First of all, to be clear on the question at the head of this article. I would say (D) is completely correct, and (A) is a clever tempting incorrect answer. This is actually a brilliantly constructed fallacy to elicit in people's thinking. The pattern is

Group made a rule/law/policy for such-and-such reason.
Person X doesn't obey the rule/law/policy, but person X fulfills the philosophical "purpose" of the rule/law/policy in his own unique way.


Yes, this really appeals to the over-thinking philosophical part of us that likes to think that what really matters is not the rule/law/policy itself, but the underlying philosophical premise. It's as if the teenager inside each of us loves to imagine scenarios in which we could defy all the rules but still be justified. But think about how the real world works ---- cops, the IRS, military officers, the officers of a corporation, the INS, etc. etc. --- in most context, rules are rules, and the law is the law. If you run afoul of it, it's pretty black-and-white: there are consequences --- it doesn't matter with what you were philosophically aligned. You can have the best motivation, but if you run afoul of the law, you pay. Both Gandhi & Dr. M.L. King were very clear on this and totally accepted it.

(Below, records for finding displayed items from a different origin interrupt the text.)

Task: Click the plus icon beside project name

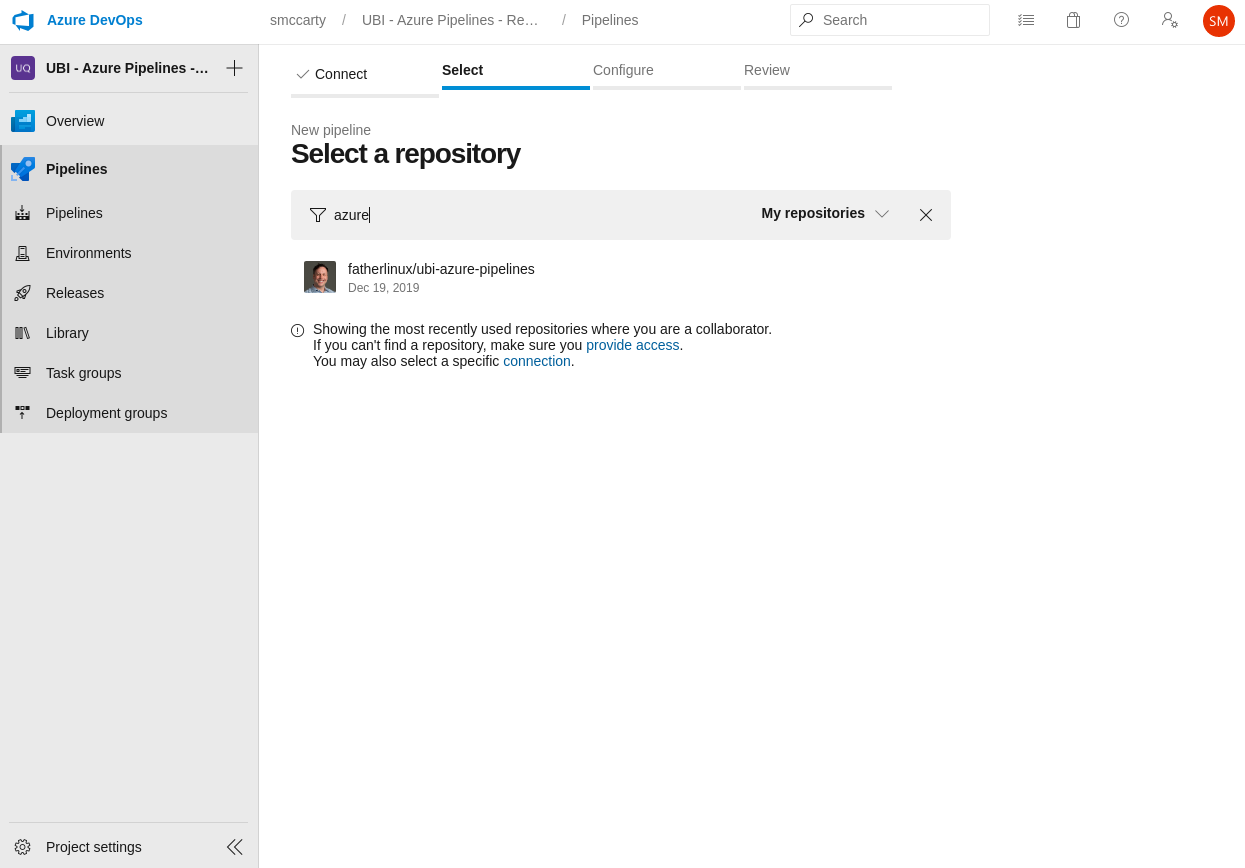Action: [x=234, y=68]
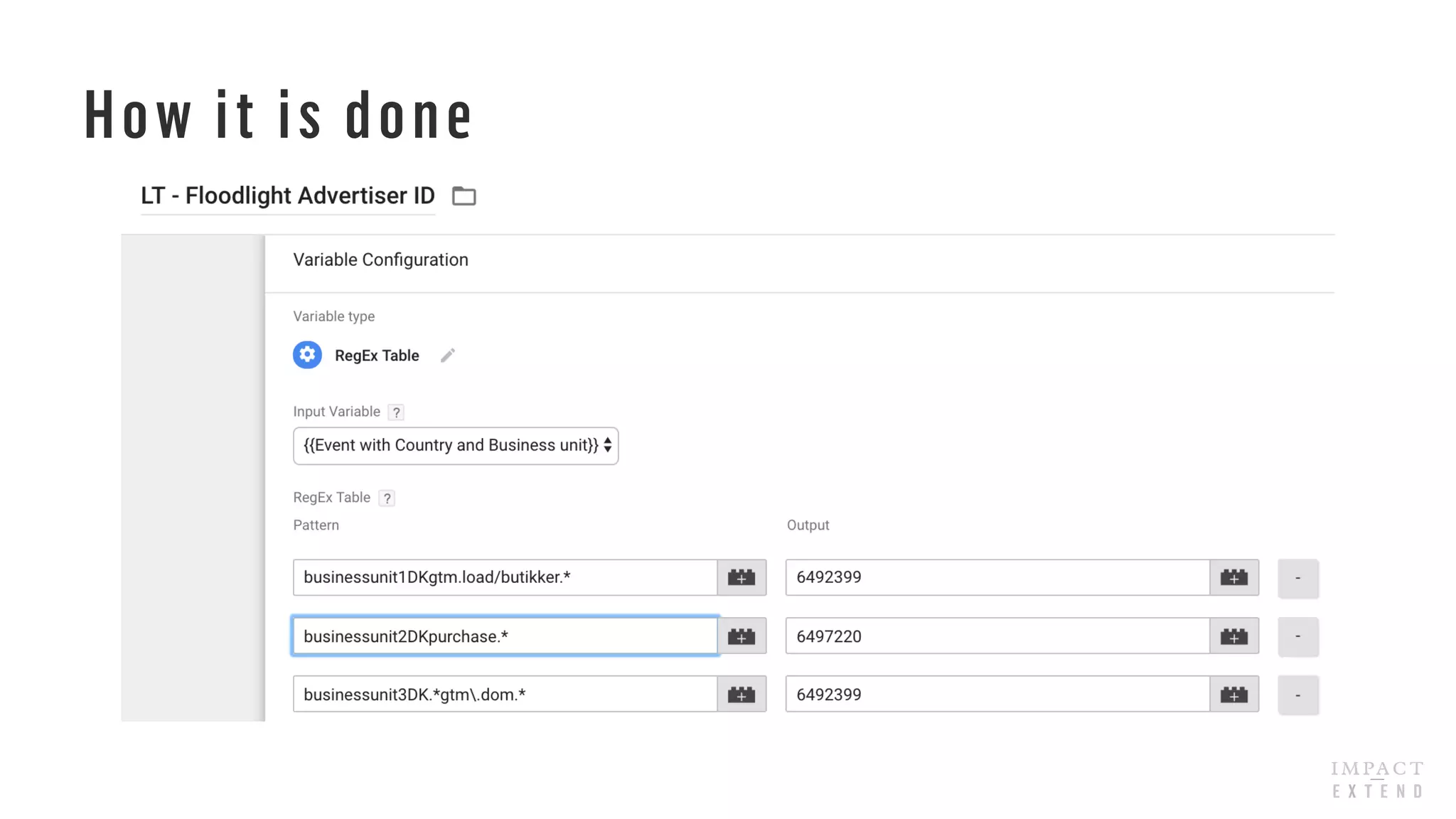1456x819 pixels.
Task: Click the RegEx Table gear icon
Action: [307, 355]
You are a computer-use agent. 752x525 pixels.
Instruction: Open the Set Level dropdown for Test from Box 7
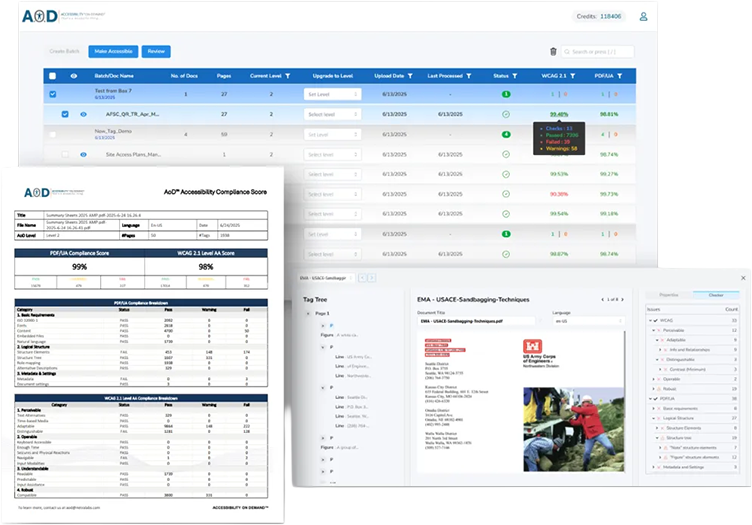coord(333,94)
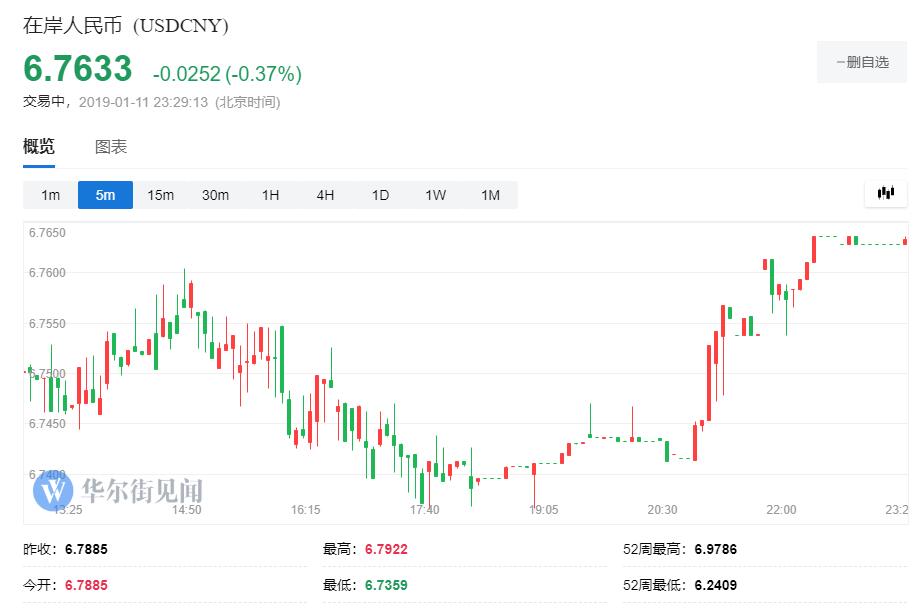Set chart interval to 1H

[270, 195]
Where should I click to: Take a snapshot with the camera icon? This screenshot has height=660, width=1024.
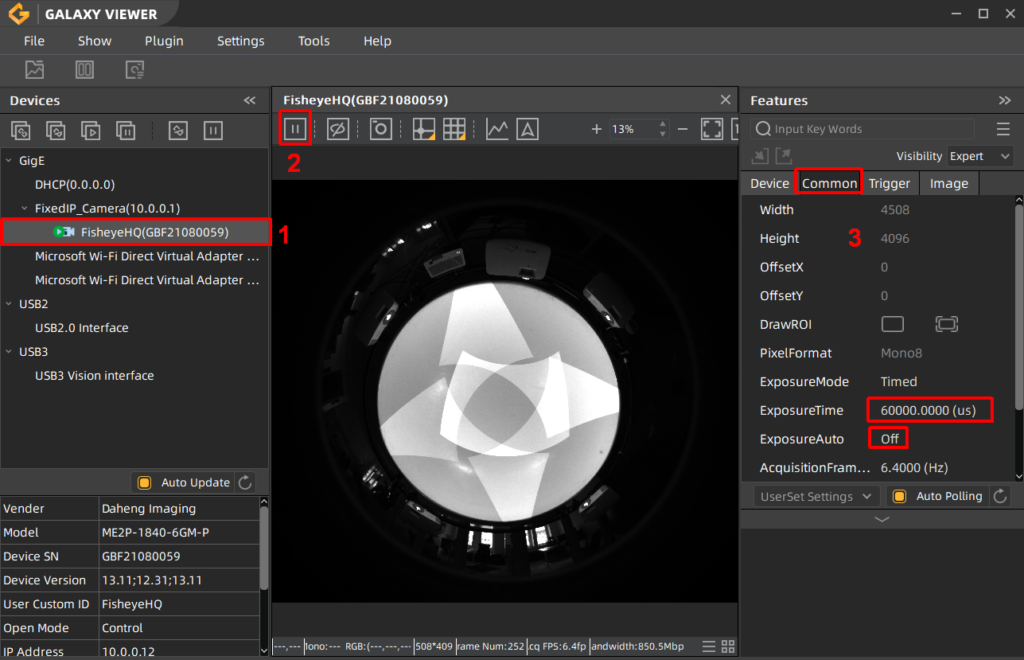click(x=380, y=128)
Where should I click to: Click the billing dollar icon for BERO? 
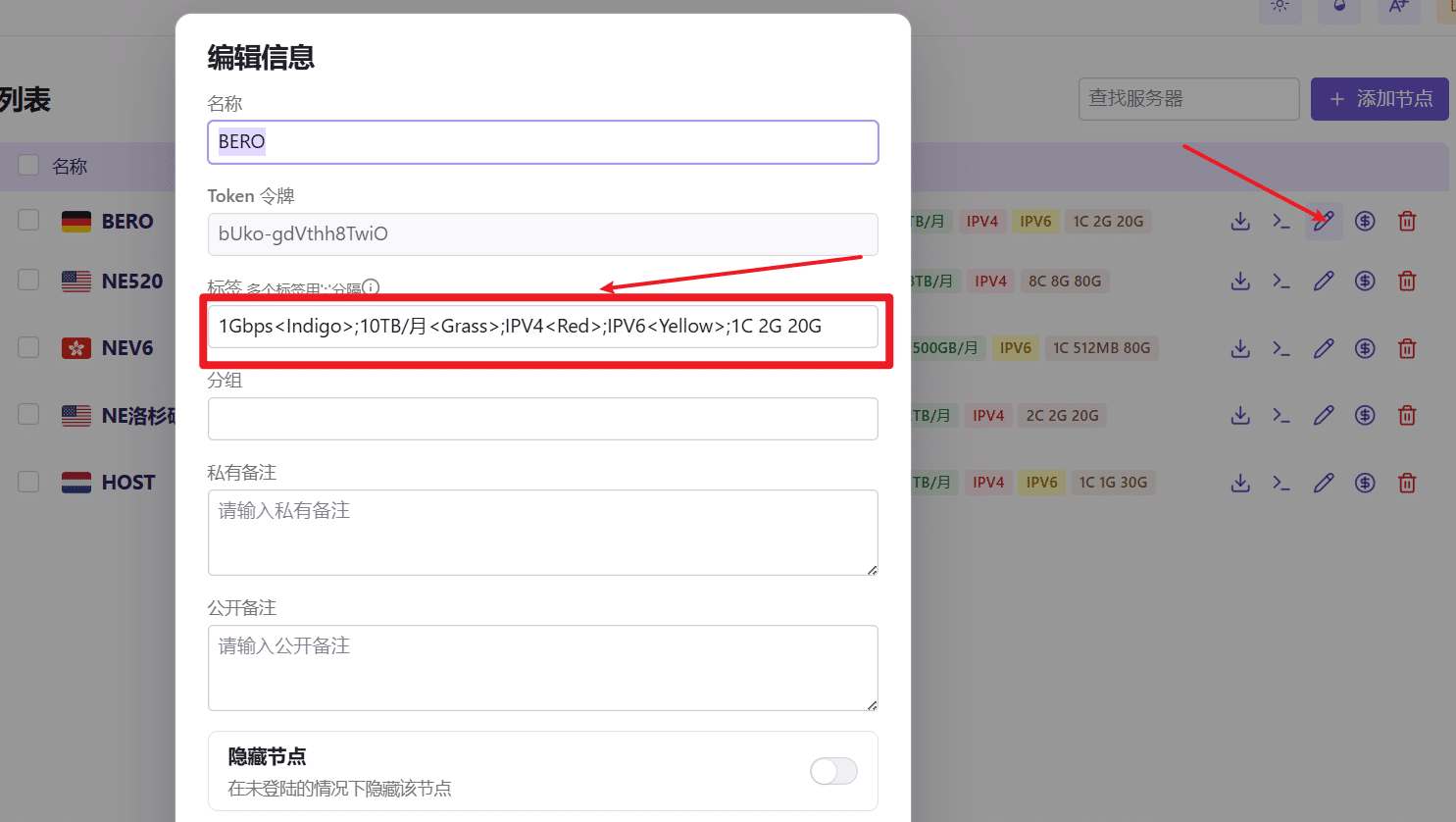click(1365, 222)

Here, this physics department has a policy, and Hawkings is not following it. Plain and simple. Departments don't reward with leadership positions folks who don't follow policy. That's also just plain and simple. Even if (A) is true, even if Hawking's teaching is nationwide famous, award-winning pedagogy, etc. etc., it doesn't change the fact that he isn't following department policy. Rules are rules. Don't obey the rules, and there's consequences. It's that simple. That's why (A), though tempting, is wrong.
Those are my thoughts on this question.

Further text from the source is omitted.